So last night, while I was roiling about in a crowd of people I've never met, sponging up the bath of countless sweaty rivulets amassing together on my skin, mixed in with my own concoction of salt, water, and whatever the hell else is in there, I was thinking: "How many people probably touched me that have some strange disease? Owe some massive payment from debt? Just lost somebody close in the last month from death? Or even have some paper they need to write that they haven't started on?" I started thinking about the wildest things that would make somebody worried, angry, upset, confused, bitter...things people would sweat over, to use the phrase contextually. When the show was done and over with, I was a half wrung-out dish rag, and I wondered how many peoples' burdens of life I carried with me in the fabrics of my clothes. I wondered how many people had excreted those pains, along with their sweat, in joyous celebration of music they enjoyed, and left that place with just a little bit less of a reason to sweat. Of course, we were all in the same environment, so those people were inevitably caught in the same cycle as I was, and I equally transferred any of my own sweat onto them too. Thus, they equally carried along my sweat in their clothes.

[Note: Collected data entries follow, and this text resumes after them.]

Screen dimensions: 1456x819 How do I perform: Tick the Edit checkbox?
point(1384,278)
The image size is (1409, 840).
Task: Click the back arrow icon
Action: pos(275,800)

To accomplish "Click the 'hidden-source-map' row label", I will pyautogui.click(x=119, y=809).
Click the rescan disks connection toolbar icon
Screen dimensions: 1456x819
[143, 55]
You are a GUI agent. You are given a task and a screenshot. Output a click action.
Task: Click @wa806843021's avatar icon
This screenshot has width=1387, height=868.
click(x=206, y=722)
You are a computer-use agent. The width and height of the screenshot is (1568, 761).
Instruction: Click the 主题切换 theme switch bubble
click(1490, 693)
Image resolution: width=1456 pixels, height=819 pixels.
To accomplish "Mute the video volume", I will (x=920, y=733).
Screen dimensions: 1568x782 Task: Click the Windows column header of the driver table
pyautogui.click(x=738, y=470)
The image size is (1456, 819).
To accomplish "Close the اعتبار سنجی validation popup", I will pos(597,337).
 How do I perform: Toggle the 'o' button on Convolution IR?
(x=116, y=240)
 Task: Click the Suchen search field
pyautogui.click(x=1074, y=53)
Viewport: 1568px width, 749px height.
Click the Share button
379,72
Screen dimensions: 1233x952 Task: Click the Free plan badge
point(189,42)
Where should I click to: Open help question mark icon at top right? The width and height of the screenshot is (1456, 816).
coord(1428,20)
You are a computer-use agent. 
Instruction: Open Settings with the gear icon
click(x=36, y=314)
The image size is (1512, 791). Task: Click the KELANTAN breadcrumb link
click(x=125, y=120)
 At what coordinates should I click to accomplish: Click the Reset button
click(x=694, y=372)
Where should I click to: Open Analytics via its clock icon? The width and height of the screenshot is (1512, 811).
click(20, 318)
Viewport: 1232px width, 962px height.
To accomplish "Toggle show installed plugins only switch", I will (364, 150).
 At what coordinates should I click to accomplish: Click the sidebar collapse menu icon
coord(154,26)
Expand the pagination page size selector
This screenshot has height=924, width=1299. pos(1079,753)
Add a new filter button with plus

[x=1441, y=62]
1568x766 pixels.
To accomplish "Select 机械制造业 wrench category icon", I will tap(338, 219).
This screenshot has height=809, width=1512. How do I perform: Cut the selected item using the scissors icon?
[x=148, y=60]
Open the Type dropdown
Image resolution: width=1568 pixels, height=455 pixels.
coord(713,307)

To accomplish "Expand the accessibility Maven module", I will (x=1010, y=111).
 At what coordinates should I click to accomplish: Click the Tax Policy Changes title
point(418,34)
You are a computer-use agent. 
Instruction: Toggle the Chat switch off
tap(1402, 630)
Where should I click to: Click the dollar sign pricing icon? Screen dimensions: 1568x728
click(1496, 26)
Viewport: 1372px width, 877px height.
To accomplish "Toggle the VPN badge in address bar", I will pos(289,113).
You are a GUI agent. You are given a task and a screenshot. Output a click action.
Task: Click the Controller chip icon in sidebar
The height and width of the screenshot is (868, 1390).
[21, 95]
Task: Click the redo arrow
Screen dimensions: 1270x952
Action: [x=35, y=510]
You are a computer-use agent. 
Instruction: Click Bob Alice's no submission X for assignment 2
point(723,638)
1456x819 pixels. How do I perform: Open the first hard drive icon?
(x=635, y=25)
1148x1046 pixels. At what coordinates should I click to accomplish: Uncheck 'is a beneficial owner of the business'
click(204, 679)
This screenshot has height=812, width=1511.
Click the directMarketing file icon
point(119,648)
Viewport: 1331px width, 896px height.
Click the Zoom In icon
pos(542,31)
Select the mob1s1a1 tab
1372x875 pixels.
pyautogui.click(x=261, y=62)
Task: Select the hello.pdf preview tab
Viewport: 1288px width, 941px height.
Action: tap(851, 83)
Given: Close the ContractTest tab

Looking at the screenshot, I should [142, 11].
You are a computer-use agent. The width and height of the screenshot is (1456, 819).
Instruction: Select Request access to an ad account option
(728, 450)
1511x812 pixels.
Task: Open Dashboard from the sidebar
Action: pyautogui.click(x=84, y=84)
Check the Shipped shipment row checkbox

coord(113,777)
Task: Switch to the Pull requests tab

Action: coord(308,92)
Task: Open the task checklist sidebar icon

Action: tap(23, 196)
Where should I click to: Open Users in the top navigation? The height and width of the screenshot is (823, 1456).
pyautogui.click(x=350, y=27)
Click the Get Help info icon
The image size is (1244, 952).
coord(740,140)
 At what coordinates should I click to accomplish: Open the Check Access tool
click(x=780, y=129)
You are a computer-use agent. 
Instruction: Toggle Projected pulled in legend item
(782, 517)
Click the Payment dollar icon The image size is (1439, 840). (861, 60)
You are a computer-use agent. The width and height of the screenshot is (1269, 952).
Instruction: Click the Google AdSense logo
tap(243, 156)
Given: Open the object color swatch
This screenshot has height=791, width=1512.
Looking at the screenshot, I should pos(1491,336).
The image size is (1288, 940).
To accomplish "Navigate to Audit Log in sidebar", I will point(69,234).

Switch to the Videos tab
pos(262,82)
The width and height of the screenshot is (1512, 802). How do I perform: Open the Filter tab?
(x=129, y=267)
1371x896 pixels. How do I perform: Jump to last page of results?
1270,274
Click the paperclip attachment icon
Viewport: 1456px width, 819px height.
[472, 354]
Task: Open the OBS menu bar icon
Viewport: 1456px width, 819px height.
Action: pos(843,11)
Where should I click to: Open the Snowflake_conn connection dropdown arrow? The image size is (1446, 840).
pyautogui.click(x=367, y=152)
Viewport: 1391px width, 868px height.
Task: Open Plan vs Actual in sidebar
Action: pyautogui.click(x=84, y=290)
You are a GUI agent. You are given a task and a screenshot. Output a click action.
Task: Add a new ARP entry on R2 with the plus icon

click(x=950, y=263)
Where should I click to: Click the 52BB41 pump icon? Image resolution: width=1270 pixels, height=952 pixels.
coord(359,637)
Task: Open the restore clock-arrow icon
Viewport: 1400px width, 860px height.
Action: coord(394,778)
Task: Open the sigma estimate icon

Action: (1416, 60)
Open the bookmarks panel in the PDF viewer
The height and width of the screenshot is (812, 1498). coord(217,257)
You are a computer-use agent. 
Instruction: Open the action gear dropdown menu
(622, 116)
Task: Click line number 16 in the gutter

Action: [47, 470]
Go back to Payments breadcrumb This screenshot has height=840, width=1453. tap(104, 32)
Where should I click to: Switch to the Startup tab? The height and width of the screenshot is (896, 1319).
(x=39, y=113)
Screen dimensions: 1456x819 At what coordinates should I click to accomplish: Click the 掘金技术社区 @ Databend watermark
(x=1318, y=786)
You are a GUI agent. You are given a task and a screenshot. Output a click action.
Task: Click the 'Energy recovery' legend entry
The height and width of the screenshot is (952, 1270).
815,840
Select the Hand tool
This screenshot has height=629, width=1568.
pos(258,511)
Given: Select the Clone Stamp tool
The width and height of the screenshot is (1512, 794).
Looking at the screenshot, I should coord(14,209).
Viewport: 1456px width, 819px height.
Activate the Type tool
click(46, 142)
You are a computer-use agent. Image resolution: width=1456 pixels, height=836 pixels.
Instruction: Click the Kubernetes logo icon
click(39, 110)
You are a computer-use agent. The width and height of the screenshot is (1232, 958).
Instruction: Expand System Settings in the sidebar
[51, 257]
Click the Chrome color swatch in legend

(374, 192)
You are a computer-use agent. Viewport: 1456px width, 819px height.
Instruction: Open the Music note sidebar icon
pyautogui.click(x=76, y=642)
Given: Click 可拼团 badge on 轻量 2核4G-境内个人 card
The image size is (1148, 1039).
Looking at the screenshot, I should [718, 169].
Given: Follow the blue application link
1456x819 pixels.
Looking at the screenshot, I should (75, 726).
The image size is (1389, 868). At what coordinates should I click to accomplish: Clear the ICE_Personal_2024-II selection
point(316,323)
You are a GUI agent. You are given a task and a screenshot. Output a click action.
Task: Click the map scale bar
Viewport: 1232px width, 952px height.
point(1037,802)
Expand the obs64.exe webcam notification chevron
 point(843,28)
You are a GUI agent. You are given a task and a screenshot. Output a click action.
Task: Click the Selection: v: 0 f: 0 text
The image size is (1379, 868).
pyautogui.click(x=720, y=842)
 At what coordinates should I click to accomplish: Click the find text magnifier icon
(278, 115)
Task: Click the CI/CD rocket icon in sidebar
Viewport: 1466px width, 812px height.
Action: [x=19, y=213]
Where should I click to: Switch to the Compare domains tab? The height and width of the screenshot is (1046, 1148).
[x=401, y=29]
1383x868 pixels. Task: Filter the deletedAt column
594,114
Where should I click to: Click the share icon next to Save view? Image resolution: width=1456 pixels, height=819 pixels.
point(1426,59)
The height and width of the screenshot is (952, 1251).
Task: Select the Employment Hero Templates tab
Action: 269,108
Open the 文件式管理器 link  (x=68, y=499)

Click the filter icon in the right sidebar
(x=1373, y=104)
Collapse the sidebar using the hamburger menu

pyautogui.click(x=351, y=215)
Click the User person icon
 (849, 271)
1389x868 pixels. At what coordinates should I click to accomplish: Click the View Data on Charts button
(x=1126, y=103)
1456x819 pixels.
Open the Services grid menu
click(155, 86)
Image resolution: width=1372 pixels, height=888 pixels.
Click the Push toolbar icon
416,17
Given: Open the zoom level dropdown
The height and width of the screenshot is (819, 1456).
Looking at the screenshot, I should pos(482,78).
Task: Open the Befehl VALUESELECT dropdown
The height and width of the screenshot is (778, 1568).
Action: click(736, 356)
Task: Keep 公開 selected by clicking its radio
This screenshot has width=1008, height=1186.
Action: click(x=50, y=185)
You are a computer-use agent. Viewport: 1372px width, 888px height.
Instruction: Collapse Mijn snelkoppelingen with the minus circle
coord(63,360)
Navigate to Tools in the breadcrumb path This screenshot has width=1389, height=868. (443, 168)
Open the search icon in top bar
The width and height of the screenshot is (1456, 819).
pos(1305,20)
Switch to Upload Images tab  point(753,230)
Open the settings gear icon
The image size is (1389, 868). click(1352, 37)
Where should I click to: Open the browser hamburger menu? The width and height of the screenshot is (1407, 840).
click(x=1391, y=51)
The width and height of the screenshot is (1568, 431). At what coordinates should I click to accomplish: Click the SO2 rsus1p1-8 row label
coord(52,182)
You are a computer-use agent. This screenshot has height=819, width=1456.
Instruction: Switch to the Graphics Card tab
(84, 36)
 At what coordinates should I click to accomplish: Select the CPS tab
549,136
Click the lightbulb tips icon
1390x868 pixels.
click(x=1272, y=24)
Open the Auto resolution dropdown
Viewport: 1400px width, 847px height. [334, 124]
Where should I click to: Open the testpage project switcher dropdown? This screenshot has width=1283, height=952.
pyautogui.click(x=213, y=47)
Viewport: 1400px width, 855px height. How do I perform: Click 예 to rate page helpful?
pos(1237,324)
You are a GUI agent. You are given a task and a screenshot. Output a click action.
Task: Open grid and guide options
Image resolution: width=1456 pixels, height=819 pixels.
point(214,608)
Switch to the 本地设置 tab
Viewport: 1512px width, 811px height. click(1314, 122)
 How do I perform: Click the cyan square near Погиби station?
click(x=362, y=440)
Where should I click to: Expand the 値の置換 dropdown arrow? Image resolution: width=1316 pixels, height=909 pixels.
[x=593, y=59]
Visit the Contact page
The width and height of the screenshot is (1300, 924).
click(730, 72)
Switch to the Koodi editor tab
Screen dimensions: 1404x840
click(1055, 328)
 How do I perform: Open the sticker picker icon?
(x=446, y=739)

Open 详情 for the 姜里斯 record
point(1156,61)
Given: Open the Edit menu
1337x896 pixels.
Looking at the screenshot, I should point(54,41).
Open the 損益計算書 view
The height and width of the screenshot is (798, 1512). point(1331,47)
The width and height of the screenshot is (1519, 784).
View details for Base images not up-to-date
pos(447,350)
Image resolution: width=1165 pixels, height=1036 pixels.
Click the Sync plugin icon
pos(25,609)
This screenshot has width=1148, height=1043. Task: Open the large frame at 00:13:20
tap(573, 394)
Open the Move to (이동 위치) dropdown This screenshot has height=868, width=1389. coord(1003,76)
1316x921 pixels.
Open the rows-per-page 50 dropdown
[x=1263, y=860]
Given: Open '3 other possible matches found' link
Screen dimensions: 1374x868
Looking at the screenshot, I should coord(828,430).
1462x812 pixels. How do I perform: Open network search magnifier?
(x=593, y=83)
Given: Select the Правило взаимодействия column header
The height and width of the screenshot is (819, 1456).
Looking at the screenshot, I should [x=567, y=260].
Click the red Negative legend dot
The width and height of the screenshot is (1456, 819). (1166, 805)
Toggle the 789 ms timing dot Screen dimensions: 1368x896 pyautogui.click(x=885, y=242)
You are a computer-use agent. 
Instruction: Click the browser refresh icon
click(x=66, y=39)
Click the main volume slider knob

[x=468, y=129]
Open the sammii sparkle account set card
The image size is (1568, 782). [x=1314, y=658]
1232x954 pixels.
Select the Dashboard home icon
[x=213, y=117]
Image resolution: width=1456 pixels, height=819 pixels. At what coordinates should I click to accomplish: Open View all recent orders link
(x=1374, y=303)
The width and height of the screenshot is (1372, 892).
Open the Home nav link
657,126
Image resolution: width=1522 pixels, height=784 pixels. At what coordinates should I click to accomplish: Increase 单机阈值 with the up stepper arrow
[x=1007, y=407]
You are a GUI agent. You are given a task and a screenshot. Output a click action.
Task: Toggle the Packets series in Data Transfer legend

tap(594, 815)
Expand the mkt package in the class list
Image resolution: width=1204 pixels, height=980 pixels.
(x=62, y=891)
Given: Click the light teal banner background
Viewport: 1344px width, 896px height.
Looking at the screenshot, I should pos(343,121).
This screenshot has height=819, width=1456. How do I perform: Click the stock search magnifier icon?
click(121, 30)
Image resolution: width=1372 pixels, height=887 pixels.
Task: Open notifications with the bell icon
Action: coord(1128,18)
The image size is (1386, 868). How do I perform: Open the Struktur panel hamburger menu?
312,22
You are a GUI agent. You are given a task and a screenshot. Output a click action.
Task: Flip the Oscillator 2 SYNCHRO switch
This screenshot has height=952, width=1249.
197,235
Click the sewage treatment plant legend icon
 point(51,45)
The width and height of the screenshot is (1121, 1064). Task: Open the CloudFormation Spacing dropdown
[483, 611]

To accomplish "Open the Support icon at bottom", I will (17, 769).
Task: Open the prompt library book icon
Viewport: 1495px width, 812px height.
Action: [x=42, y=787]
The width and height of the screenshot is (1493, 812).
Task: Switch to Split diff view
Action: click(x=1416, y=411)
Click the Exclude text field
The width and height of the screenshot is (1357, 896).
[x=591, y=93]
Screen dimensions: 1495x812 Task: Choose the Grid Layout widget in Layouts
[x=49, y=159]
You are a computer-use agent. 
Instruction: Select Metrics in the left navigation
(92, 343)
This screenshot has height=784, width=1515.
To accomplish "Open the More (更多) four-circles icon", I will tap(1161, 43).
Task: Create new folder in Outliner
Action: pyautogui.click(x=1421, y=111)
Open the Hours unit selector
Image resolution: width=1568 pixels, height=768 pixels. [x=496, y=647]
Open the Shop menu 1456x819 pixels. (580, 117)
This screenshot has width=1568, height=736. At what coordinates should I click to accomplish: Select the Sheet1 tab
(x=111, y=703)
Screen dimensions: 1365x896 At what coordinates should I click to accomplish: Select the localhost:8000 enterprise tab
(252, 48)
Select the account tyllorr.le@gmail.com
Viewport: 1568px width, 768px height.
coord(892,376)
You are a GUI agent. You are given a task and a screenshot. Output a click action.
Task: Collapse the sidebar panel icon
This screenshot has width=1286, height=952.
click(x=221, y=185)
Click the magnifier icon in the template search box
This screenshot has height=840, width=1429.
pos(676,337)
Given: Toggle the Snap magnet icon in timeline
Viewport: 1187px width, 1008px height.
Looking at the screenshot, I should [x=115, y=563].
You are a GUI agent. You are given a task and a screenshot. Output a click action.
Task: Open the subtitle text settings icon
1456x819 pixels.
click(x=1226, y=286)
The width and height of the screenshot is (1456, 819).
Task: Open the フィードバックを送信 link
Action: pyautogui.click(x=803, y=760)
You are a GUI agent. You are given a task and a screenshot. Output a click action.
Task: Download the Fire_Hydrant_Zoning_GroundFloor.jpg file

The great thing with shows too is that you don't really get much opportunity to wash it all off until you get home. You ride along and the mixture of dog breath dances with your immediate memories. You play back the scenes from an hour or two before, over and over in your head, along with the hundreds or thousands of other people that are likely doing the same, and it all never really escapes you until the shower hits, and you're standing under a stream of refreshing water. No salt, no other chemicals: just straight water. Then you start to break away from the correlation of the other folk who plastered you in sweat. Then you are free to move on.
The power of live music is majestic. Curing. Persistent. Enthralling. Enlightening.